SHORT TASK 1 — Reproduce the full text below, the note about an Xtracycle-like addon for a Schwinn Sierra, without any changes.

TEXT TO READ —
I don't know if it's possible to do this with an actual Xtracycle due to it's frame construction, but I am pondering an Xtracycle-like addon (that will do this) to that Schwinn Sierra I fixed up recently, perhaps with a motor assist, perhaps not.
Specifically so that I am not dealing with a longer shiftline and the problems reported with it where shifting can be finicky in one gear or another, I intend to put a regular rear hub with the derailer still on the Schwinn's dropouts, so the original chainline stays as it is, as does the shifter cable. Then there will be a separate sprocket from that hub to the rear wheel, which will be re-laced to a no-dish single-speed wheel to make it stronger for cargo use. (actually I will probably just take a front wheel with a sprocket bolted to it, for simplicity of testing out the idea).
I will probably build the addon frame around an existing rear triangle off of some other bike. I am tempted to use the one off the white Huffy, simply because it is called a "Nevada", which would make this bike a "Sierra-Nevada". ;-)

AVAILABLE DATA —
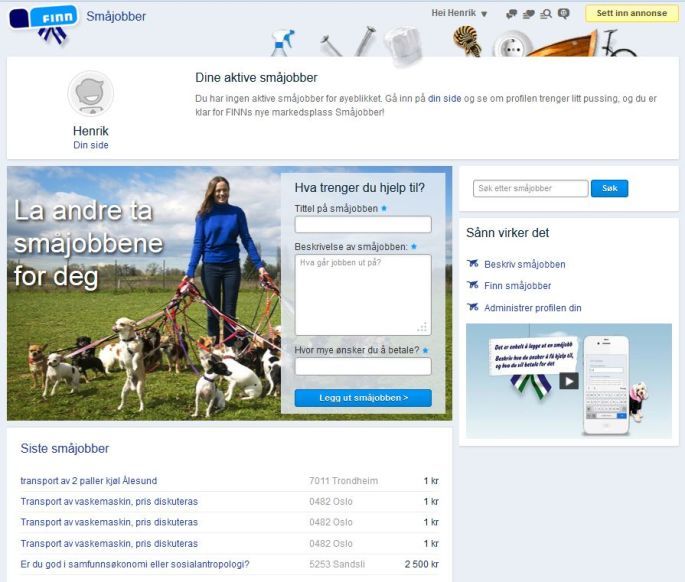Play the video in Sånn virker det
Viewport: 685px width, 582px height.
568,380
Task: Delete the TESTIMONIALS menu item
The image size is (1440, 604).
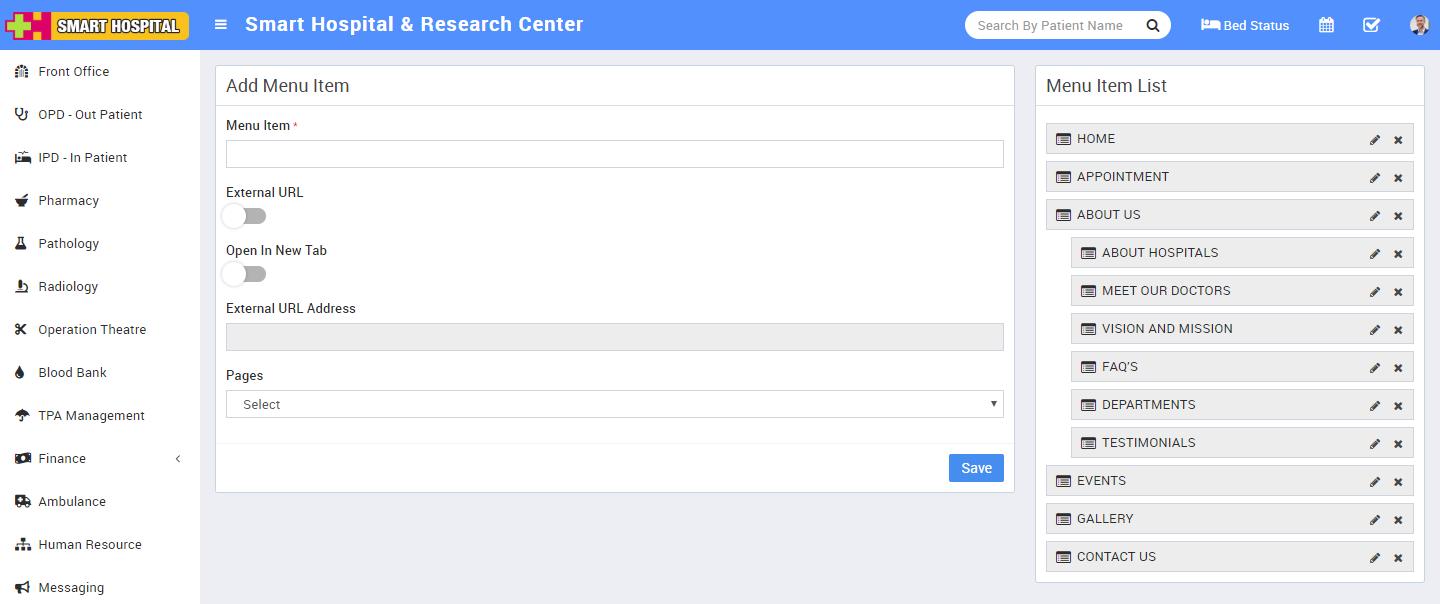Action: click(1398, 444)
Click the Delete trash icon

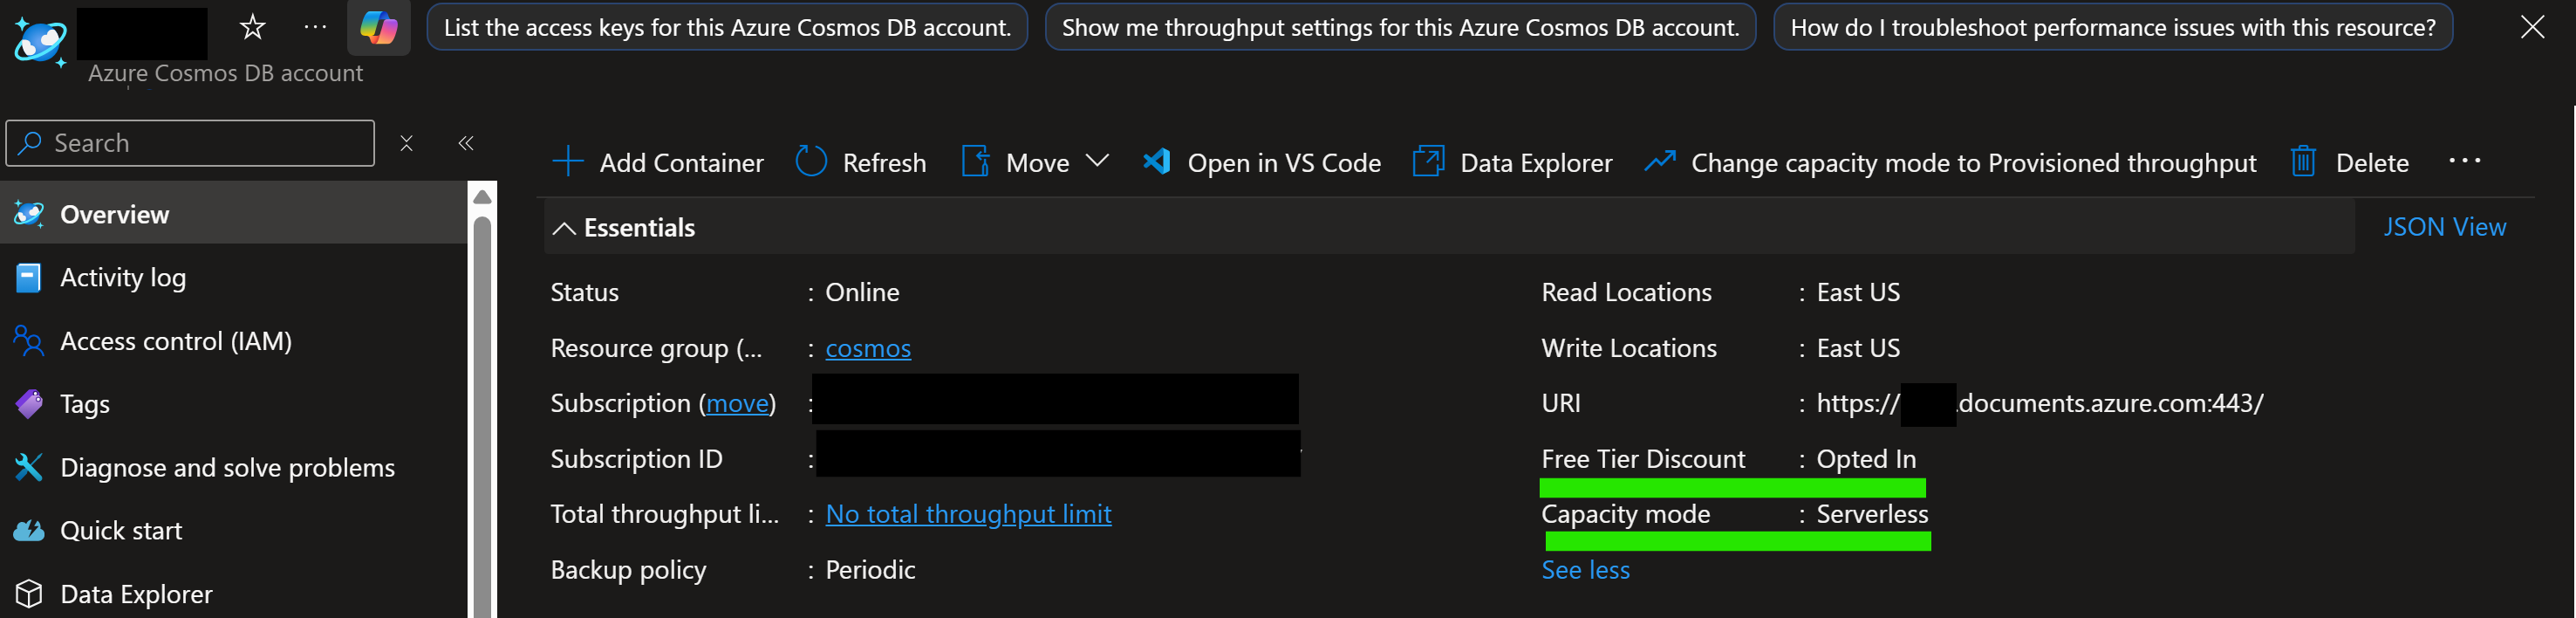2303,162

SHORT TASK 2 — Transcribe every line of the rows above without changing anything, and leave the pictures out.

EXERCISE SOLUTION 1 —
I don't know if it's possible to do this with an actual Xtracycle due to it's frame construction, but I am pondering an Xtracycle-like addon (that will do this) to that Schwinn Sierra I fixed up recently, perhaps with a motor assist, perhaps not.
Specifically so that I am not dealing with a longer shiftline and the problems reported with it where shifting can be finicky in one gear or another, I intend to put a regular rear hub with the derailer still on the Schwinn's dropouts, so the original chainline stays as it is, as does the shifter cable. Then there will be a separate sprocket from that hub to the rear wheel, which will be re-laced to a no-dish single-speed wheel to make it stronger for cargo use. (actually I will probably just take a front wheel with a sprocket bolted to it, for simplicity of testing out the idea).
I will probably build the addon frame around an existing rear triangle off of some other bike. I am tempted to use the one off the white Huffy, simply because it is called a "Nevada", which would make this bike a "Sierra-Nevada". ;-)

EXERCISE SOLUTION 2 —
Play the video in Sånn virker det
Viewport: 685px width, 582px height.
568,380
Task: Delete the TESTIMONIALS menu item
The image size is (1440, 604).
Action: click(1398, 444)
Click the Delete trash icon

2303,162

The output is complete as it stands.